● The input
===
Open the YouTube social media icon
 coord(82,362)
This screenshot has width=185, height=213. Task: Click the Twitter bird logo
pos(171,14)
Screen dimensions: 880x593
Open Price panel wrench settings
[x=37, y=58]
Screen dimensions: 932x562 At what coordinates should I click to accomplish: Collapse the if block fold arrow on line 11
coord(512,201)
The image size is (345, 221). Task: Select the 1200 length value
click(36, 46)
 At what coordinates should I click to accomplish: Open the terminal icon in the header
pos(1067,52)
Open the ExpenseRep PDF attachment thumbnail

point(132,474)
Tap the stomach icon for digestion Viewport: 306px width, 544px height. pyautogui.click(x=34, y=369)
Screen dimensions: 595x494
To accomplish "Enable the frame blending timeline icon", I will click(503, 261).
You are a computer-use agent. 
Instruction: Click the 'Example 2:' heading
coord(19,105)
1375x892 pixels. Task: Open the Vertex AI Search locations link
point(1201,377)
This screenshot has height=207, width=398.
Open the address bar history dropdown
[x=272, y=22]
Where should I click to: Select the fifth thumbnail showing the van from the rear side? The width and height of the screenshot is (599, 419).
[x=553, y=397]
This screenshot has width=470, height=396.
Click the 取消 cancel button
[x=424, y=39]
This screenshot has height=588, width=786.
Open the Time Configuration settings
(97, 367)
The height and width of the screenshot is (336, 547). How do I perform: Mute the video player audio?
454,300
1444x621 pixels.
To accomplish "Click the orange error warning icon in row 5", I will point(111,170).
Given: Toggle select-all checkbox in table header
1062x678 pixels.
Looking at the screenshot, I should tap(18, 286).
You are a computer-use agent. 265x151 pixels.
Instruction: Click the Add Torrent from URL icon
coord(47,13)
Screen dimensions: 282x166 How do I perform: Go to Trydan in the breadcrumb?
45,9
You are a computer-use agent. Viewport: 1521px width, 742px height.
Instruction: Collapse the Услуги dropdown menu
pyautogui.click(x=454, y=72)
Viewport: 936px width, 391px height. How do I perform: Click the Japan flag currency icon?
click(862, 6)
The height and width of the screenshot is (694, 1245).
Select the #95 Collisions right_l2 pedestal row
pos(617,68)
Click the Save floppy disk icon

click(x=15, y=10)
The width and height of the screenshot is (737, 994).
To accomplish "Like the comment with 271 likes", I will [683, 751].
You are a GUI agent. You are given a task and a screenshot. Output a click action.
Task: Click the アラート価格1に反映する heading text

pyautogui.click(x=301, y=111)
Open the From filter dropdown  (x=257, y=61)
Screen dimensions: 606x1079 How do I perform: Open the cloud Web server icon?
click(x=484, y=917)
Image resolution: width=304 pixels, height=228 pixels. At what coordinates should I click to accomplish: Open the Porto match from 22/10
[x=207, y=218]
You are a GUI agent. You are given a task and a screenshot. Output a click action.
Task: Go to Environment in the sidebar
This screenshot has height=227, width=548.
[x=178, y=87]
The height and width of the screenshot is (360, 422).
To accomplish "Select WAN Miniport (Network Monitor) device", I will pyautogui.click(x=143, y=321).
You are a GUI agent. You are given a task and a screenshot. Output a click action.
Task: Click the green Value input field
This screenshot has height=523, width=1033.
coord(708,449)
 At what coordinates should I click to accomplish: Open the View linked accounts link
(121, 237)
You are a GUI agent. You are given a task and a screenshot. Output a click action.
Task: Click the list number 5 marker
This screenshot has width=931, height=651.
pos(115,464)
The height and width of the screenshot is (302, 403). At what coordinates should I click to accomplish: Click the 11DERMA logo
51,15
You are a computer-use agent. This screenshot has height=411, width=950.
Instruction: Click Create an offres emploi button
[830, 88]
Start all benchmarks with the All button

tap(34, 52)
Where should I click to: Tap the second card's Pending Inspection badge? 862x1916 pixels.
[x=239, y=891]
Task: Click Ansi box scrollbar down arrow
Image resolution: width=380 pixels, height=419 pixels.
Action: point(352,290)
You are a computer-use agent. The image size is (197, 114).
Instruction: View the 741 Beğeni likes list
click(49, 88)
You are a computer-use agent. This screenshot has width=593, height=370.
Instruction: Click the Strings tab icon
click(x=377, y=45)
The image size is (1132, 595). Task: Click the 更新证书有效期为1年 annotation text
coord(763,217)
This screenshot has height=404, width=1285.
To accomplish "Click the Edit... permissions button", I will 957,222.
===
● Problem requirements
Reply with every line of the listing that has the string "will".

● Task answer
To accomplish "Enable the frame blending timeline icon", I will click(503, 261).
To accomplish "Click the orange error warning icon in row 5", I will point(111,170).
To accomplish "Like the comment with 271 likes", I will [683, 751].
To accomplish "Select WAN Miniport (Network Monitor) device", I will pyautogui.click(x=143, y=321).
To accomplish "Click the Edit... permissions button", I will 957,222.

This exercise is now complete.